**Reading text**
Some Thoughts on the World Reformed Scene
Some Thoughts on the World Reformed Scene
The “Reformed” churches abroad are in a very similar condition as those of their counterparts in the UK.
While churches and denominations, in general, are not expanding or developing, Christianity itself is alive and well. There are more and more congregations consisting of only a dozen or so members. This is particularly so the further one goes into reformed fellowships. Not only are congregations very small, but there seems to be little concern about the smallness of their numbers.
Sadly, the “Great Commission” is not seen as a priority among many reformed people, and it appears that they have been distracted away from this greatest of all tasks by lesser concerns. It seems the church has concentrated on “defending” the faith instead of “advancing” the faith.
Two issues which seem to be occupying the minds of the reformed churches abroad are firstly, paedo-communion (children receiving the Lord's Supper) and secondly, Christian or Home-Schooling.
With regard to paedocommunion, the argument is used that if the Lord's Supper is the New Testament corollary of the Passover, and as children partook of the Passover, why should covenant children not partake of the Lord's Supper? Two short answers may be given.
First, it is by no means clear that children did partake of the Passover, and secondly, the New Testament makes it clear that the preparation necessary before partaking of the Supper requires that a person “examine” themselves – something beyond the ability of young children.
The second issue of Christian or Home-Schooling is not so easily answered. Throughout the Western world today, humanistic thought and anti-Christian propaganda dominates the State School curriculum. At the moment, especially in the Highlands and Islands where most of our congregations are, there is not the same onslaught of humanist pressure.

**What you need to do**
a. List every word or phrase that the piece on the world Reformed scene places inside quotation marks.
b. Reproduce the passage of the piece on the world Reformed scene from "With regard to" up to and including "may be given.".

**Material shown**
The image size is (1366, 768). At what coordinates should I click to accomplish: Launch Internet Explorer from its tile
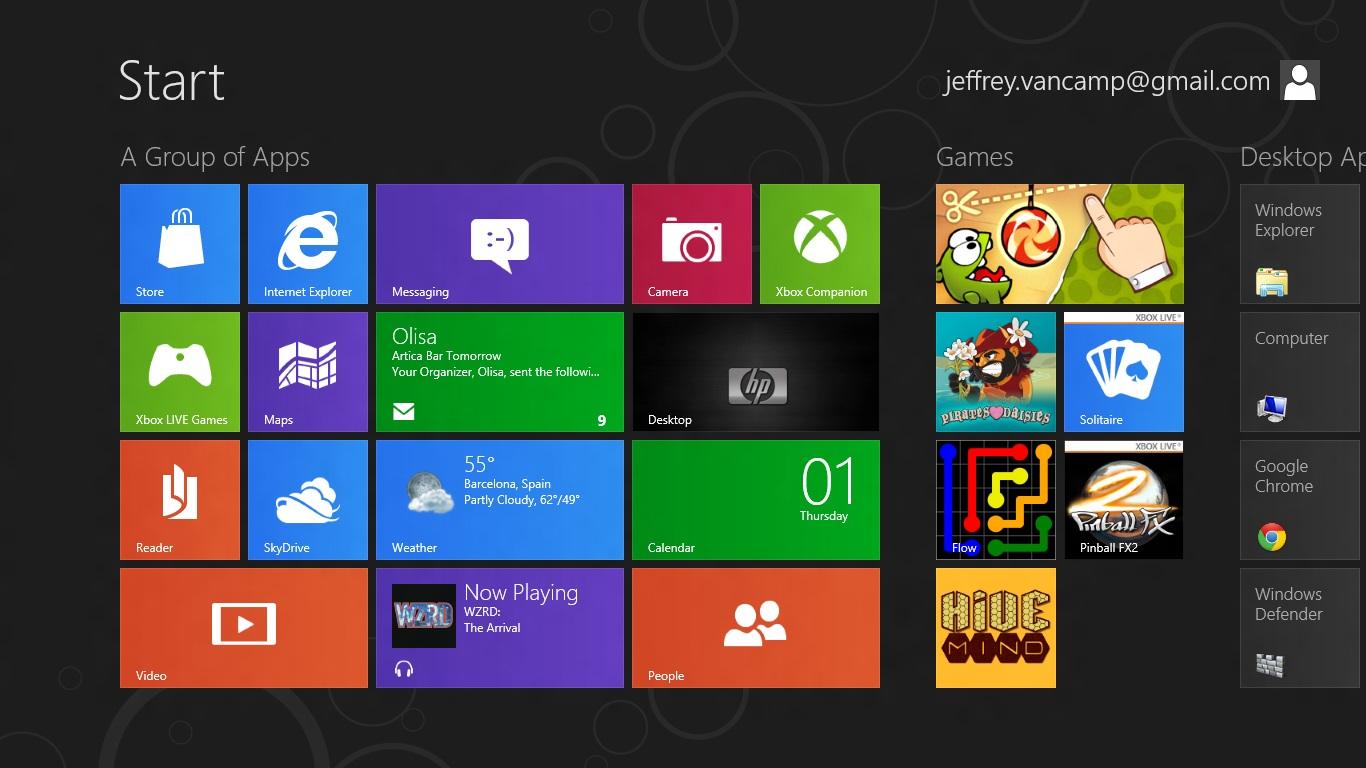(308, 243)
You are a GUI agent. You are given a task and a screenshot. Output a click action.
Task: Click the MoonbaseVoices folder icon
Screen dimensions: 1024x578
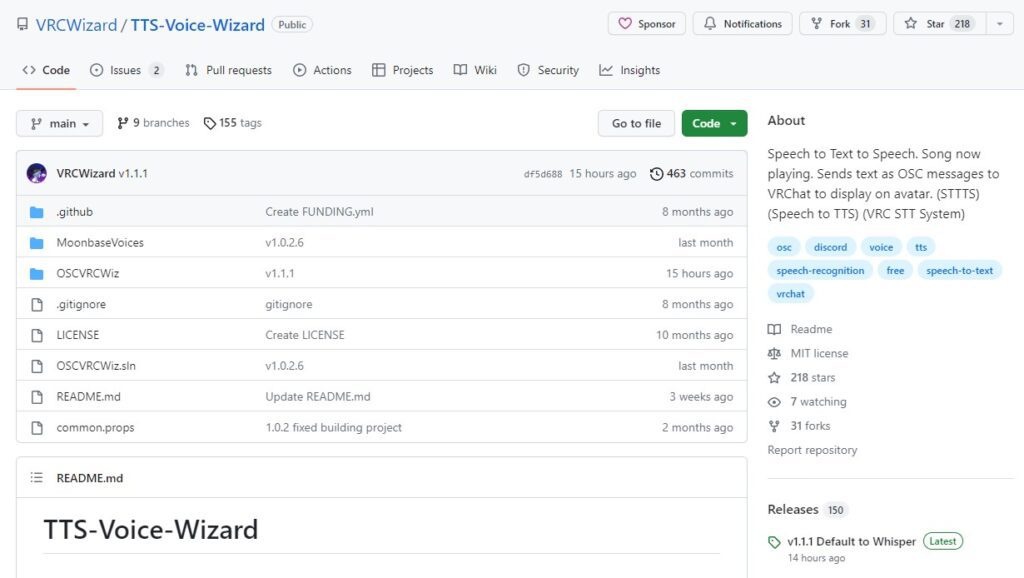(37, 243)
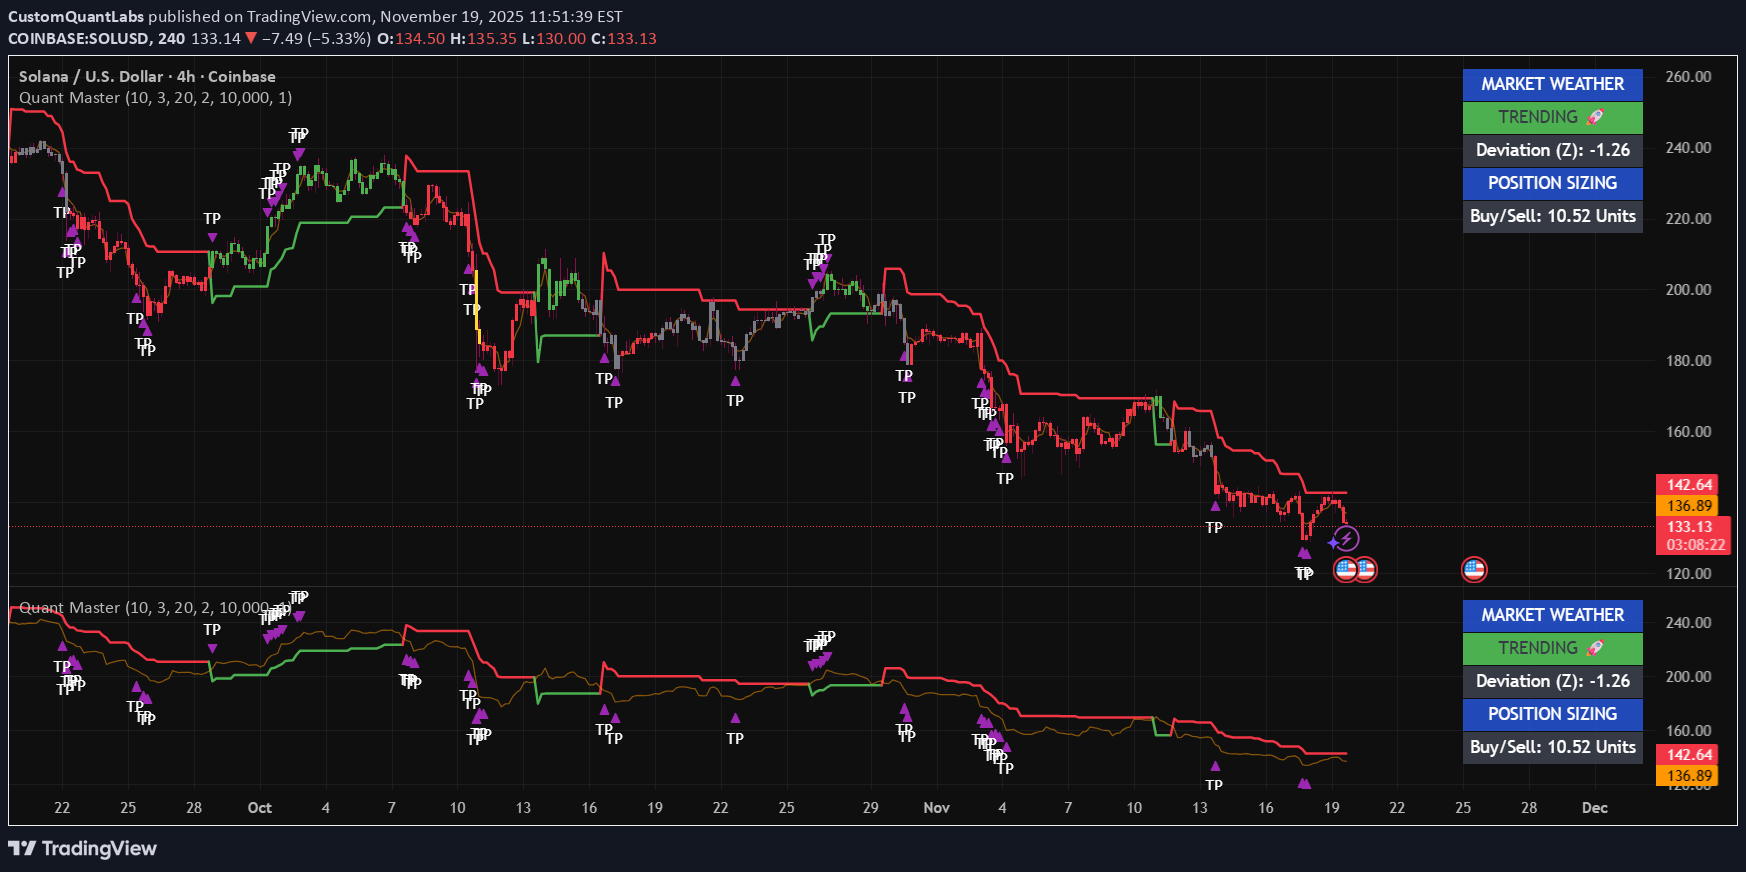The height and width of the screenshot is (872, 1746).
Task: Click the TradingView logo at bottom-left
Action: click(x=82, y=849)
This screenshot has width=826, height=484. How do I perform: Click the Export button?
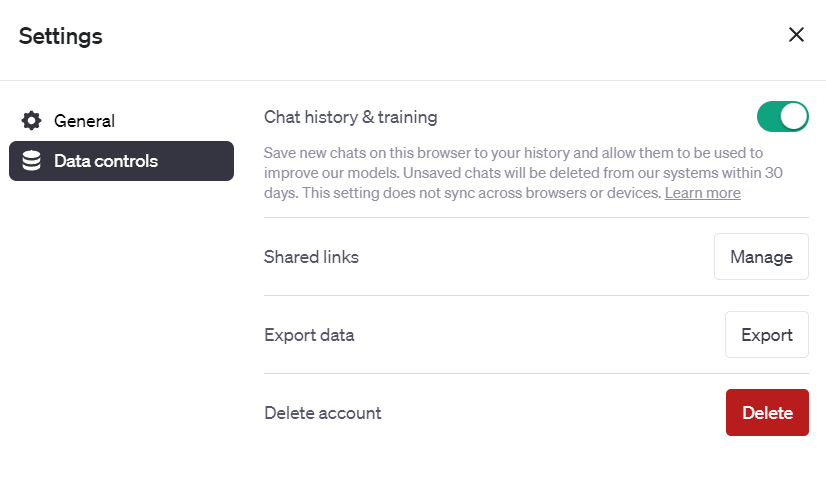pos(766,334)
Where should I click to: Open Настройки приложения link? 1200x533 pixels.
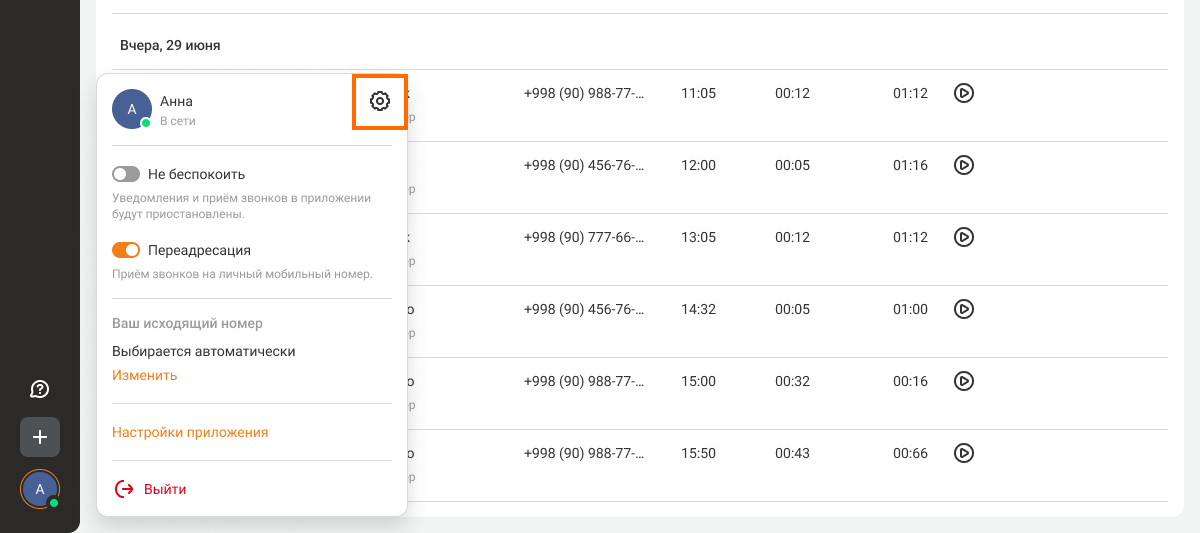tap(190, 432)
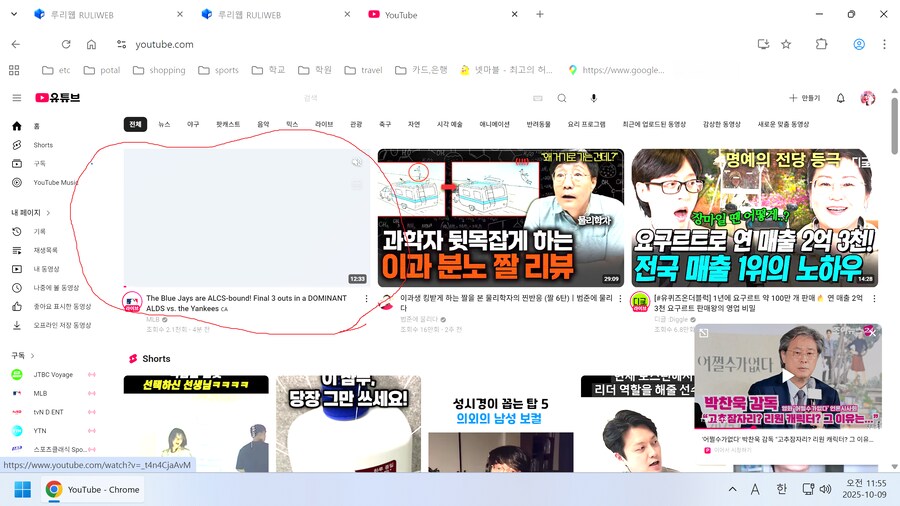Unmute the Blue Jays video preview
This screenshot has height=506, width=900.
[x=356, y=162]
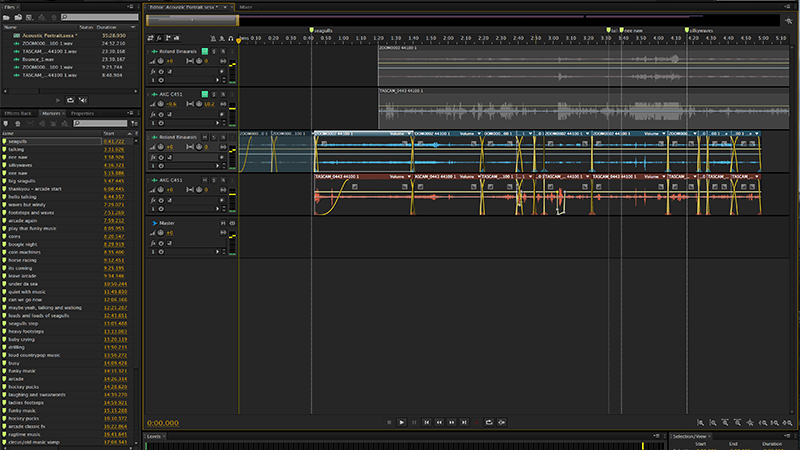Switch to the Mixer tab
Image resolution: width=800 pixels, height=450 pixels.
click(246, 6)
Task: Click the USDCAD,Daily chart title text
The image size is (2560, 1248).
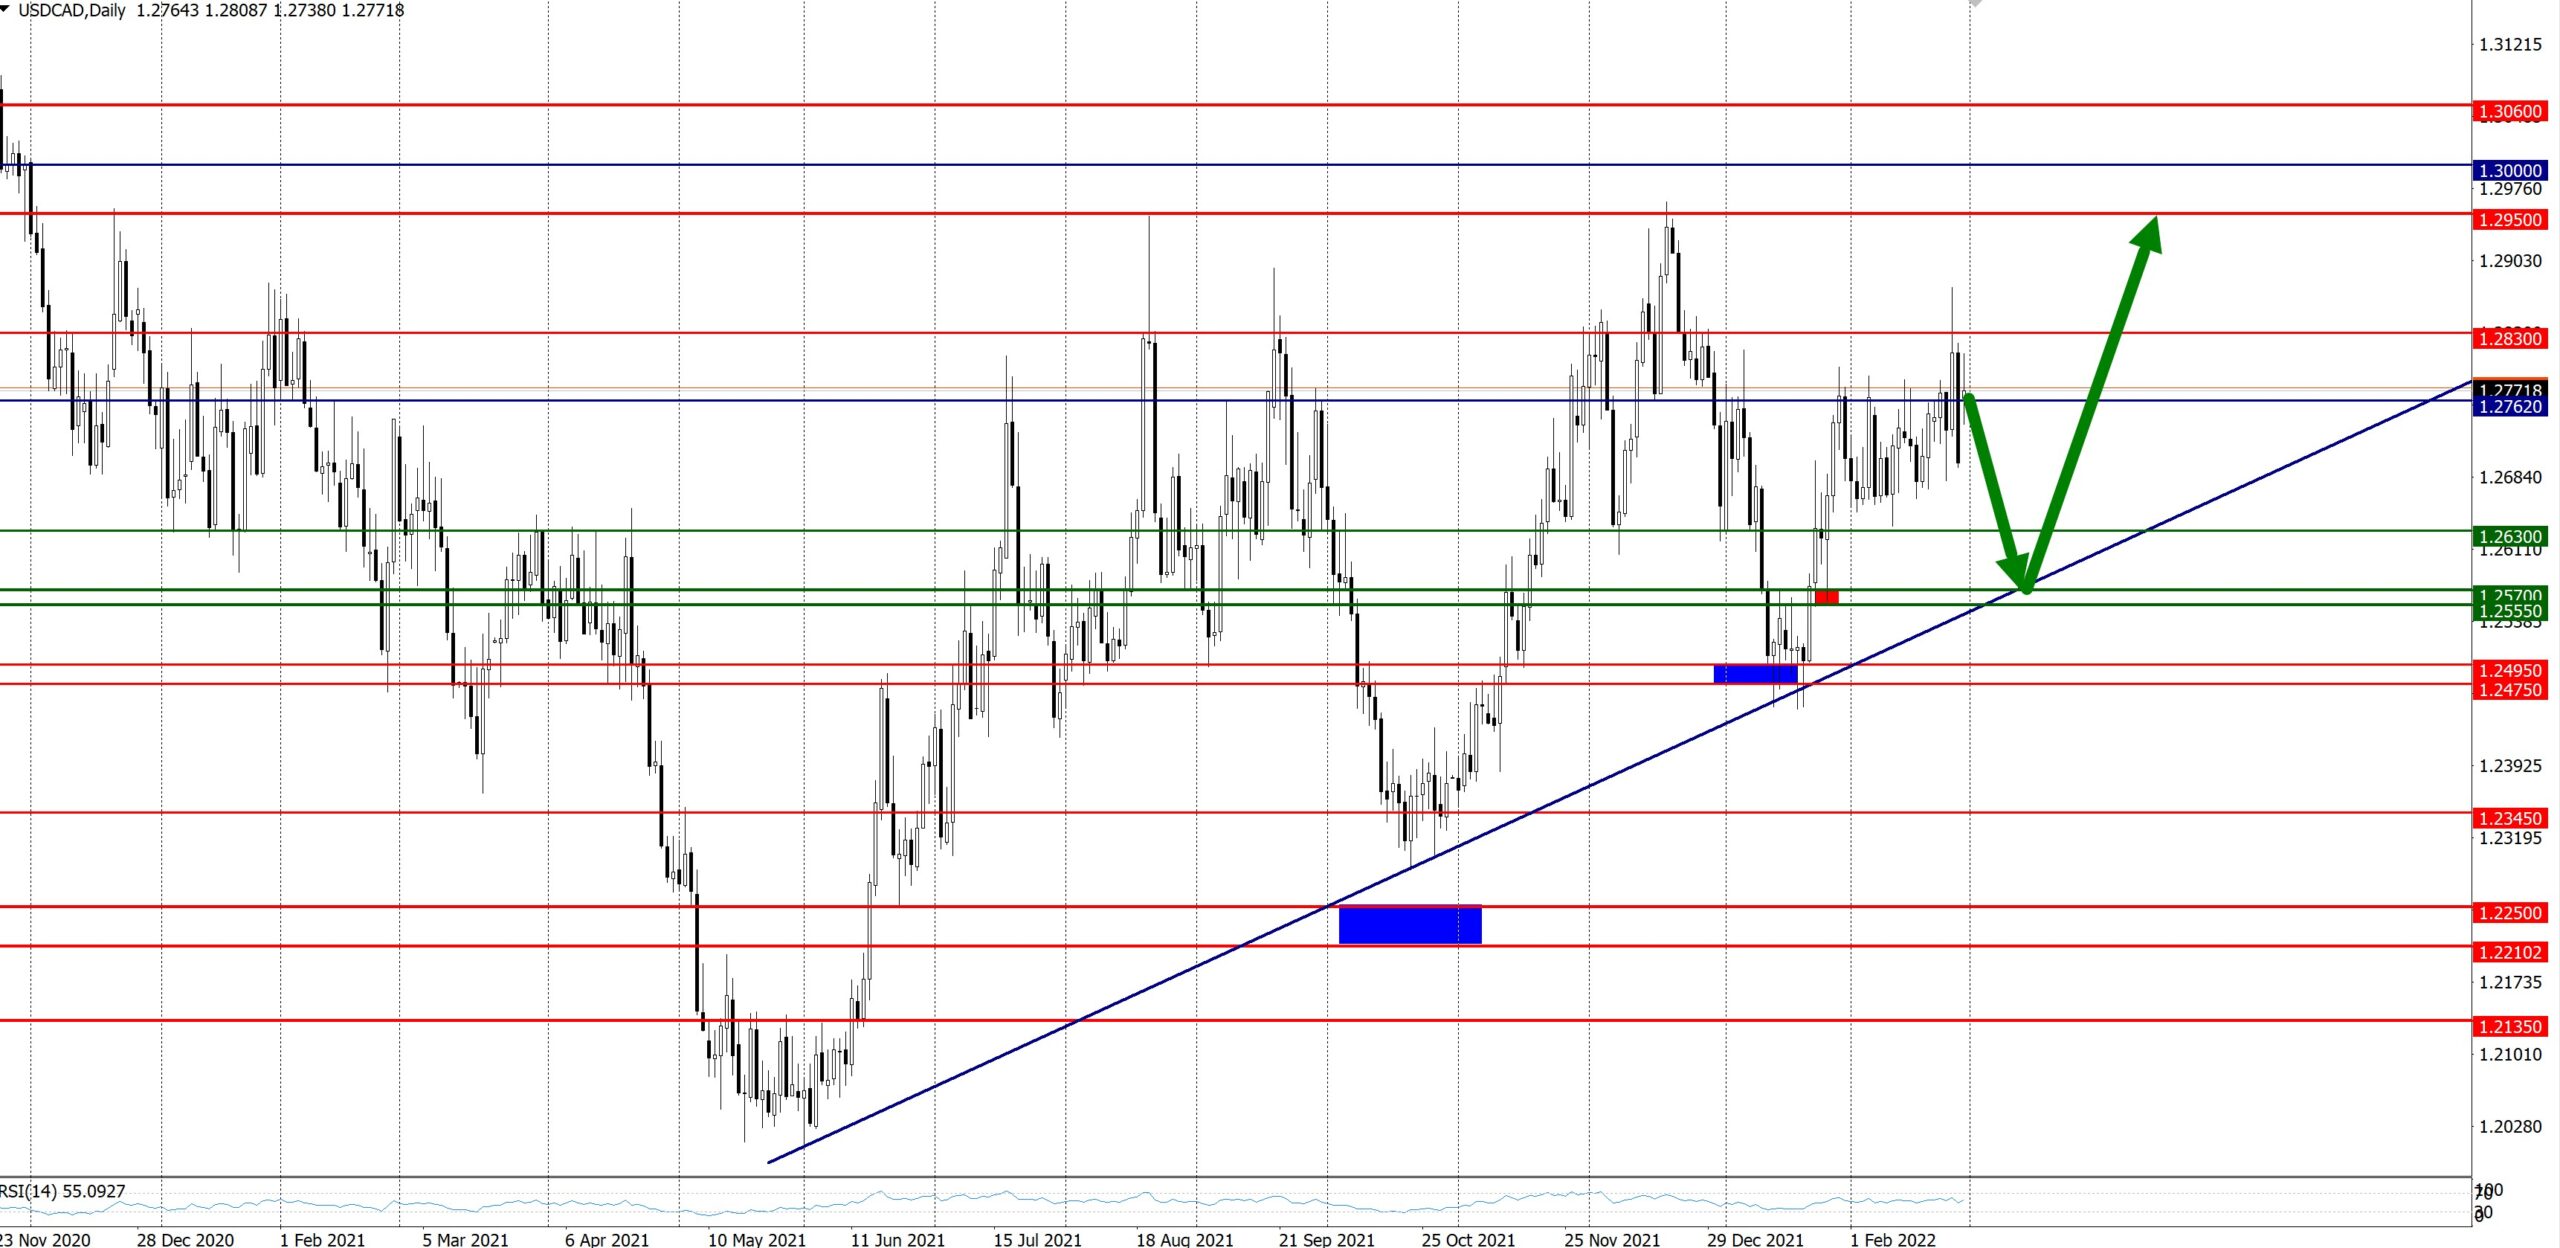Action: click(72, 10)
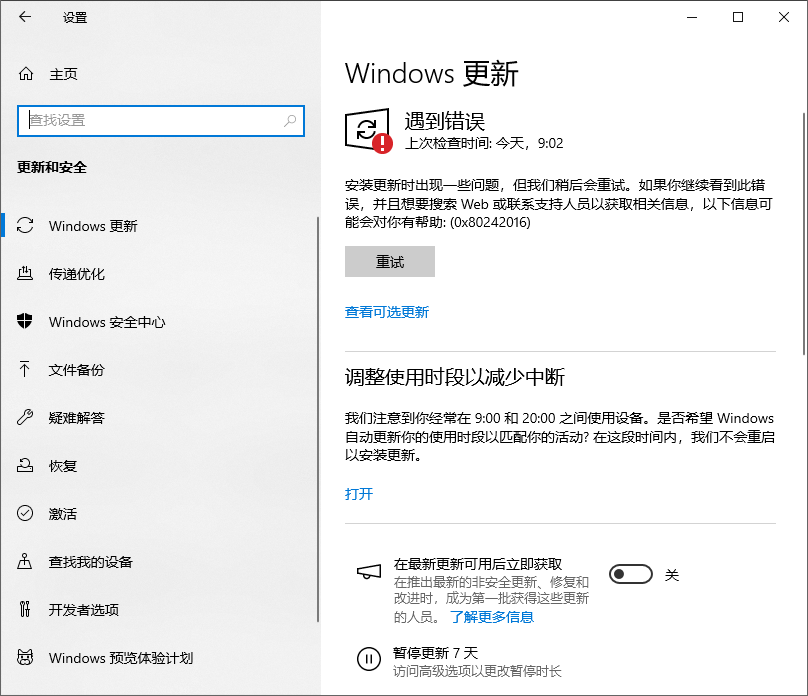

**Outputs for the tasks**
a.
- Reformed
- Great Commission
- defending
- advancing
- examine

b.
With regard to paedocommunion, the argument is used that if the Lord's Supper is the New Testament corollary of the Passover, and as children partook of the Passover, why should covenant children not partake of the Lord's Supper? Two short answers may be given.